[[ Source records open ]]
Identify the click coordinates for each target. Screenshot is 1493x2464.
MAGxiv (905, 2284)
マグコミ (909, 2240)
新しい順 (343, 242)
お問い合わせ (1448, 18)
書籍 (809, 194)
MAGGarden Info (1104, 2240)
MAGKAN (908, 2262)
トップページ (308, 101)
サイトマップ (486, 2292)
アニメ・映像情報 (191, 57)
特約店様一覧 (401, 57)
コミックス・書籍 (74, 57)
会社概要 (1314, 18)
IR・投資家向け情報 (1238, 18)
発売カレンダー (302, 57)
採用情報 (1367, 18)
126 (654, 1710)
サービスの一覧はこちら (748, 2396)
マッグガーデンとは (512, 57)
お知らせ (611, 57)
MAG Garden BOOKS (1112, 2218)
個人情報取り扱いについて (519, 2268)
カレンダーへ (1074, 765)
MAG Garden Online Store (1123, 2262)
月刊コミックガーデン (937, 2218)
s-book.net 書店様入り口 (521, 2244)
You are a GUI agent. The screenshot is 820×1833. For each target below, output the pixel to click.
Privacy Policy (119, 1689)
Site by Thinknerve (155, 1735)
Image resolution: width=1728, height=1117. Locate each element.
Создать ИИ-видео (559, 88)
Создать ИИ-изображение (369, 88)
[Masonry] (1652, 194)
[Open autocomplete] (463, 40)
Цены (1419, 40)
[[ Source records closed ]]
Repeat the entries word for word. Skip none of them.

Problem solution –
Identify the click coordinates for each target. Screenshot is 1493x2464.
MAGxiv (905, 2284)
マグコミ (909, 2240)
新しい順 (343, 242)
お問い合わせ (1448, 18)
書籍 (809, 194)
MAGGarden Info (1104, 2240)
MAGKAN (908, 2262)
トップページ (308, 101)
サイトマップ (486, 2292)
アニメ・映像情報 (191, 57)
特約店様一覧 (401, 57)
コミックス・書籍 (74, 57)
会社概要 (1314, 18)
IR・投資家向け情報 (1238, 18)
発売カレンダー (302, 57)
採用情報 (1367, 18)
126 (654, 1710)
サービスの一覧はこちら (748, 2396)
マッグガーデンとは (512, 57)
お知らせ (611, 57)
MAG Garden BOOKS (1112, 2218)
個人情報取り扱いについて (519, 2268)
カレンダーへ (1074, 765)
MAG Garden Online Store (1123, 2262)
月刊コミックガーデン (937, 2218)
s-book.net 書店様入り口 (521, 2244)
You are a GUI agent. The screenshot is 820×1833. For each target below, output the pixel to click.
Privacy Policy (119, 1689)
Site by Thinknerve (155, 1735)
Image resolution: width=1728, height=1117. Locate each element.
Создать ИИ-видео (559, 88)
Создать ИИ-изображение (369, 88)
[Masonry] (1652, 194)
[Open autocomplete] (463, 40)
Цены (1419, 40)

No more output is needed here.